── Data section ──
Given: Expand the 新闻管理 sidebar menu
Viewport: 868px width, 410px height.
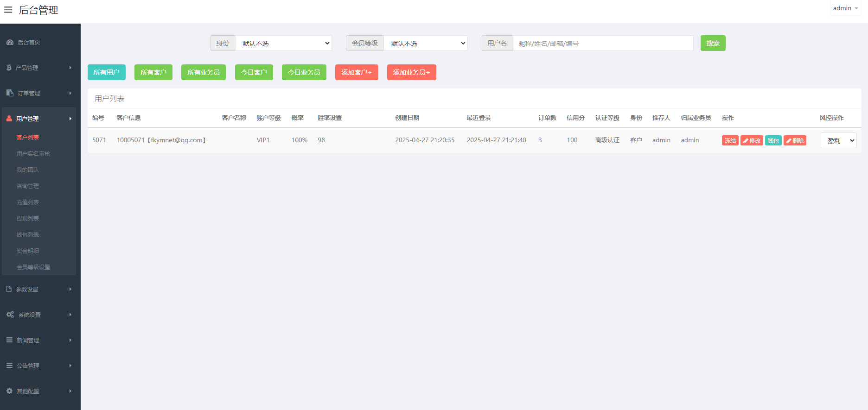Looking at the screenshot, I should click(x=39, y=340).
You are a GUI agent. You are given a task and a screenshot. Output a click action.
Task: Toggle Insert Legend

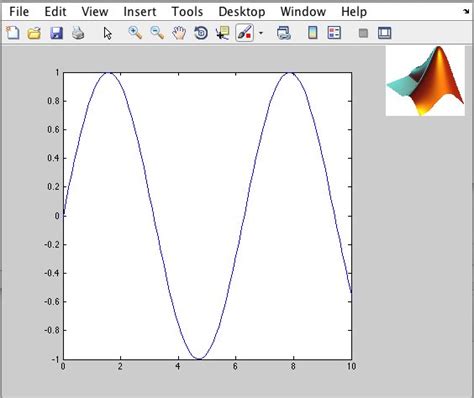click(334, 33)
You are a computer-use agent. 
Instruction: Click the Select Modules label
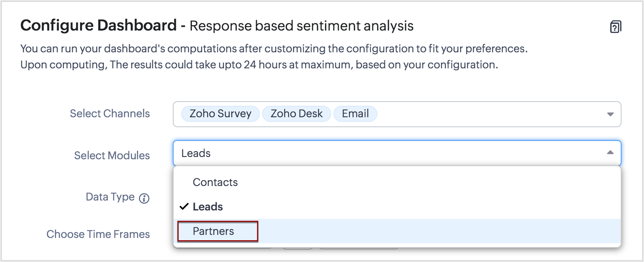click(x=112, y=155)
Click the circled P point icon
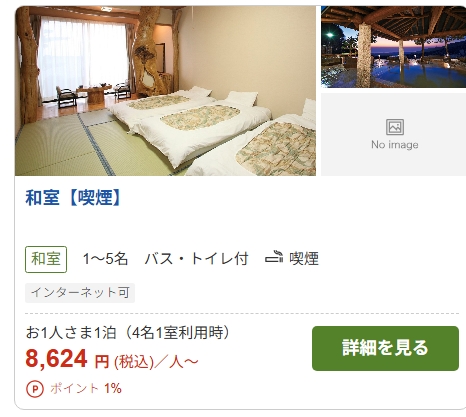Image resolution: width=466 pixels, height=417 pixels. [x=35, y=389]
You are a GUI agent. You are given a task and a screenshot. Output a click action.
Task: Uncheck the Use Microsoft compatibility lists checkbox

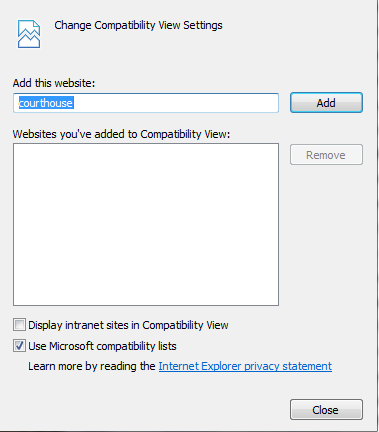pos(19,346)
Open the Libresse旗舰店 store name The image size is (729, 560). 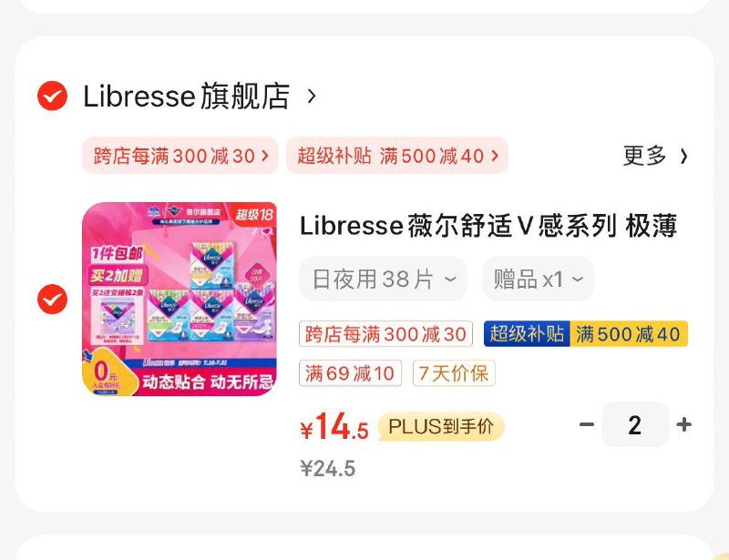click(x=187, y=97)
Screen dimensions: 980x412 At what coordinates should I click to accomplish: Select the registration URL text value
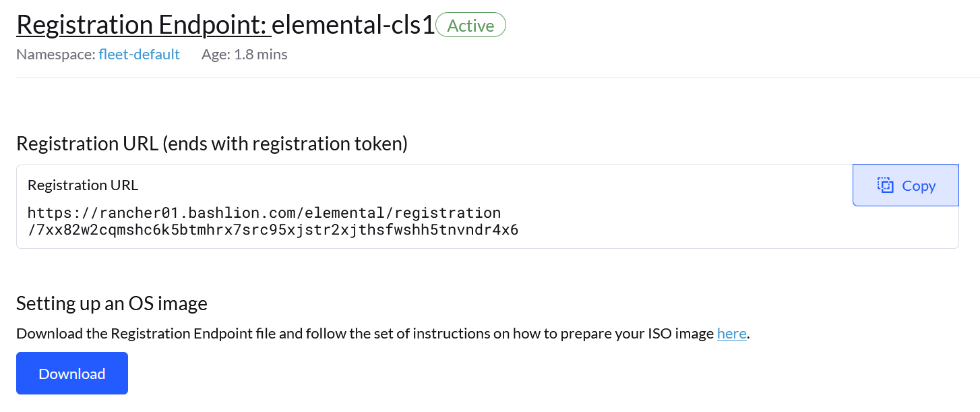[272, 221]
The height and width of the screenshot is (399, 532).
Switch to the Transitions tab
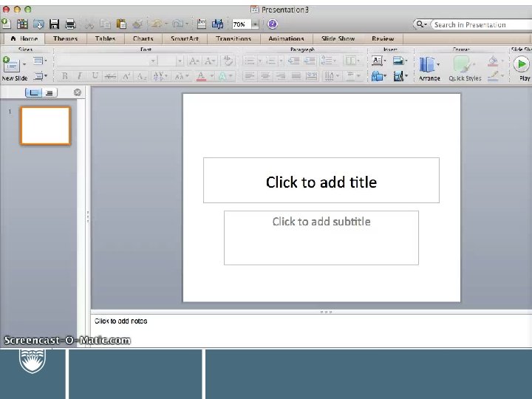(233, 38)
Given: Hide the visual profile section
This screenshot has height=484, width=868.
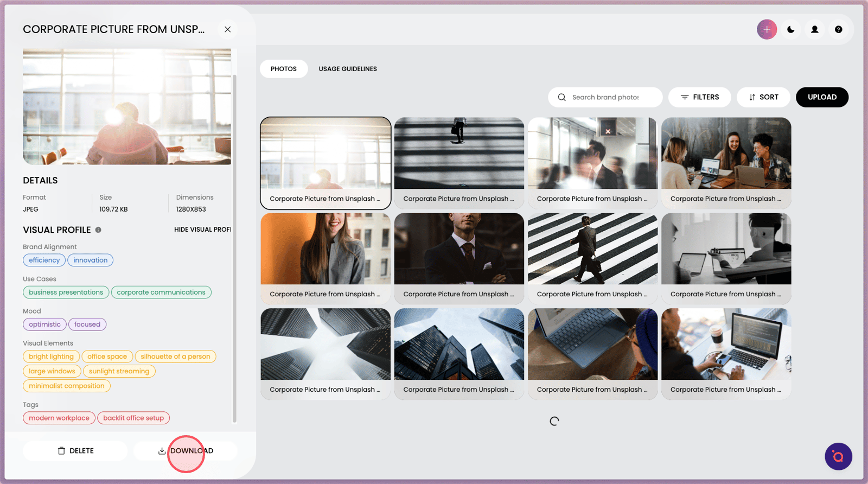Looking at the screenshot, I should click(x=202, y=230).
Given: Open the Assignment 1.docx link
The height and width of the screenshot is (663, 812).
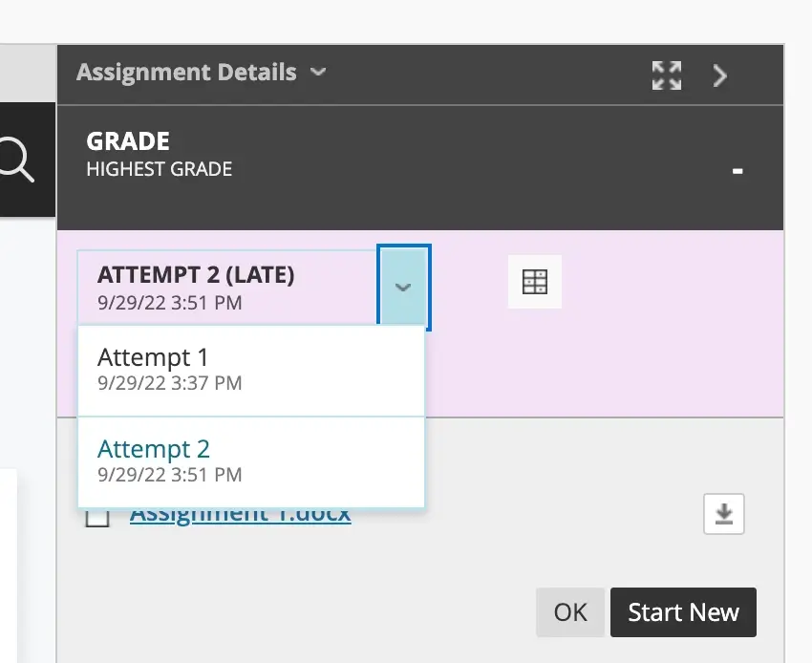Looking at the screenshot, I should 241,512.
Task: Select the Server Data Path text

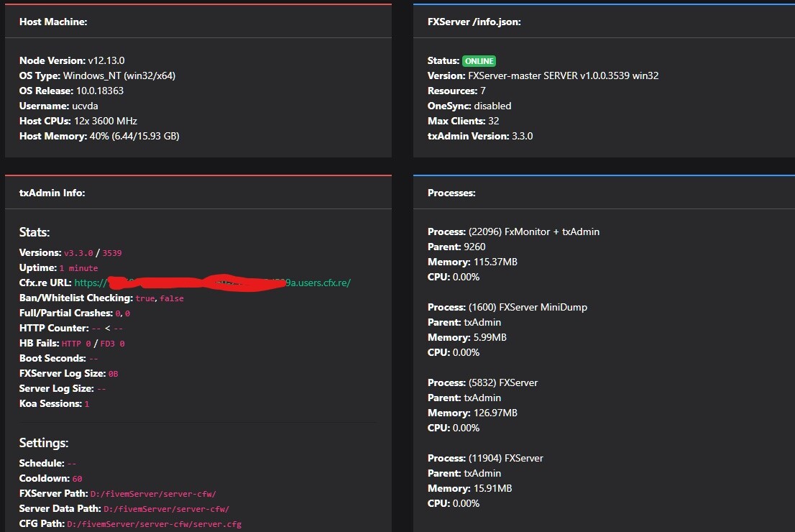Action: point(167,508)
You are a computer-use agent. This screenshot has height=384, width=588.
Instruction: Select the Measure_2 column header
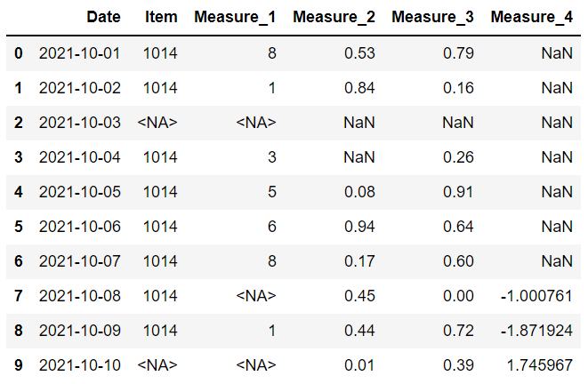[334, 18]
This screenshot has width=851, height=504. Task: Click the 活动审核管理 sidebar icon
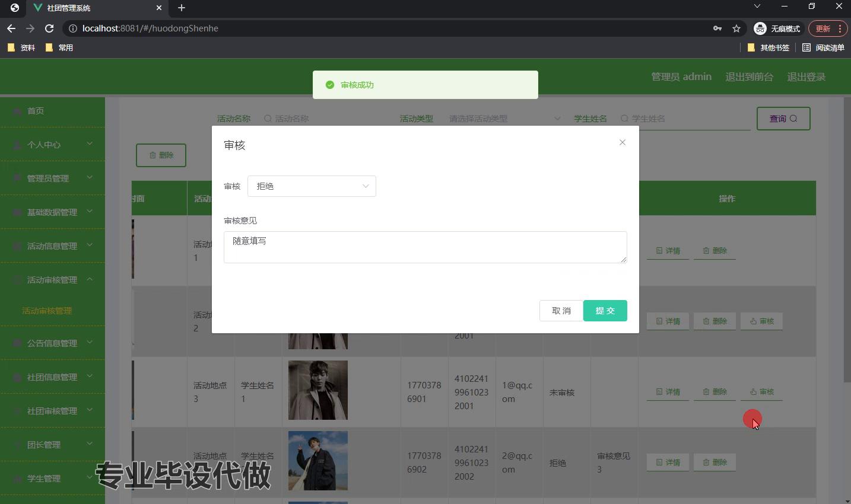pyautogui.click(x=16, y=279)
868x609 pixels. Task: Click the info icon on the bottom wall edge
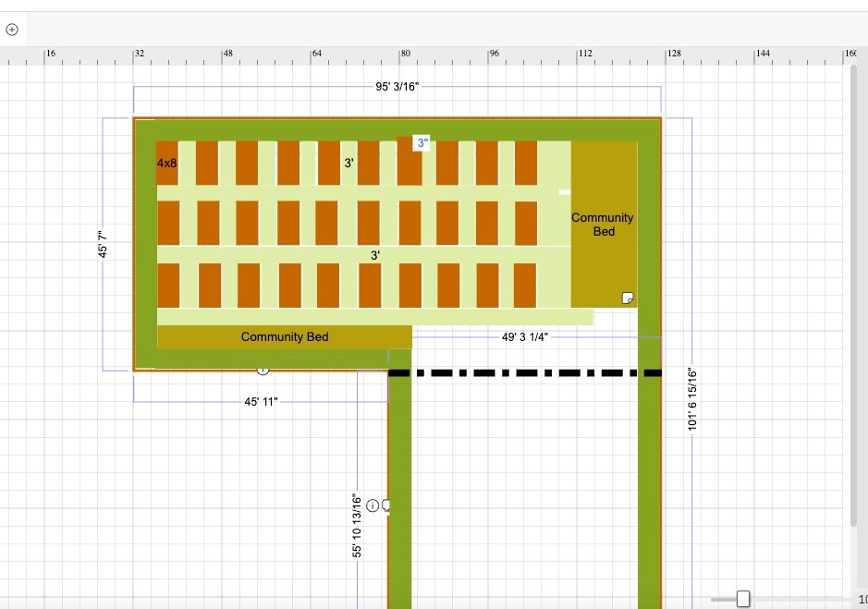tap(263, 370)
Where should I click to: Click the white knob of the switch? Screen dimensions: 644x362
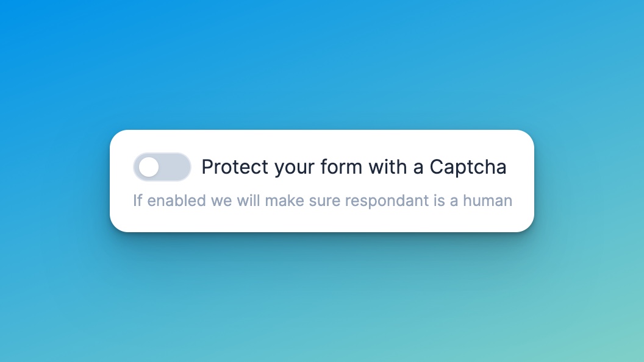tap(149, 167)
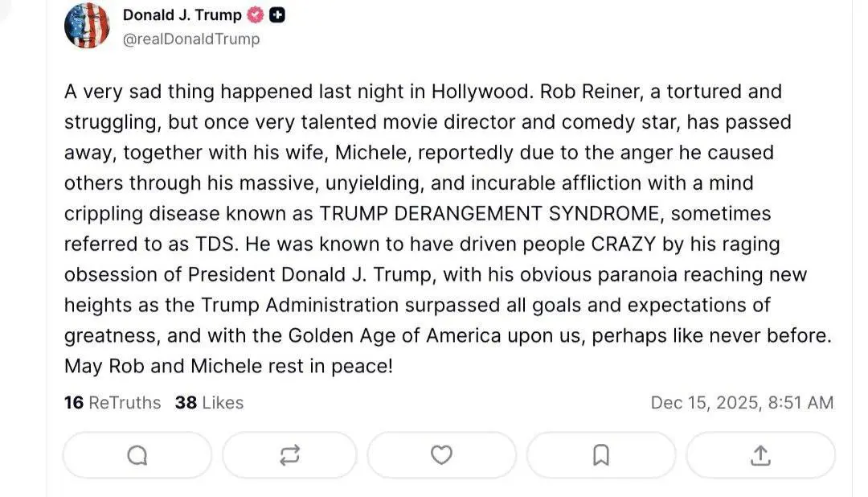
Task: Like the post with the heart icon
Action: pyautogui.click(x=441, y=455)
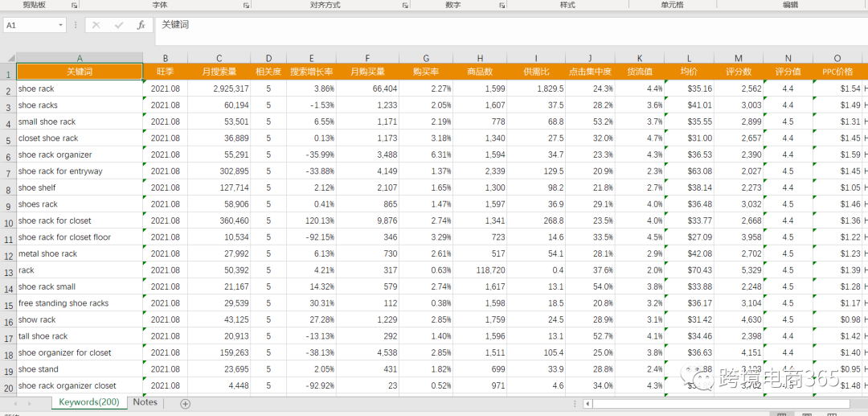Select the Keywords(200) sheet tab

pyautogui.click(x=88, y=402)
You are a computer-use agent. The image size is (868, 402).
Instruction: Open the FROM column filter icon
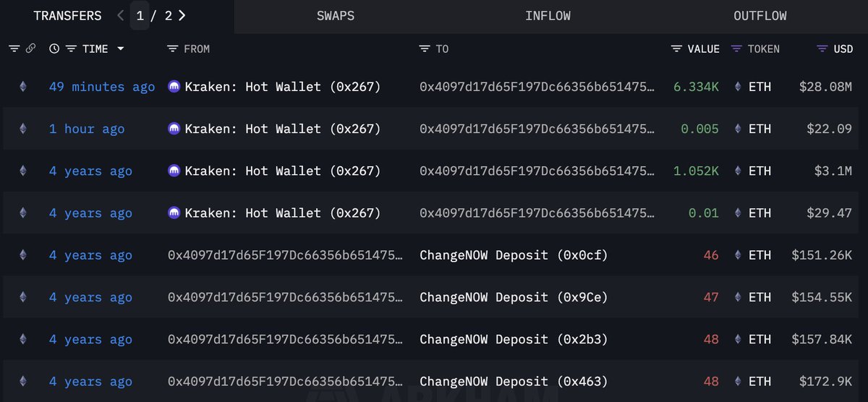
───
### Task description
Reproduce verbatim, and only, the lines starting at the one that contains "This screenshot has width=851, height=504." and ending with the final line of the records; leave out the pictures.

### Response to this exercise
This screenshot has width=851, height=504. Task: Click the 活动审核管理 sidebar icon
pyautogui.click(x=16, y=279)
868x609 pixels. Task: Click the info icon on the bottom wall edge
tap(263, 370)
Where should I click to: Click the white knob of the switch? Screen dimensions: 644x362
tap(149, 167)
Task: Like the post with the heart icon
Action: pyautogui.click(x=441, y=455)
Select the Keywords(200) sheet tab

pyautogui.click(x=88, y=402)
You are a computer-use agent. The image size is (868, 402).
Instruction: Open the FROM column filter icon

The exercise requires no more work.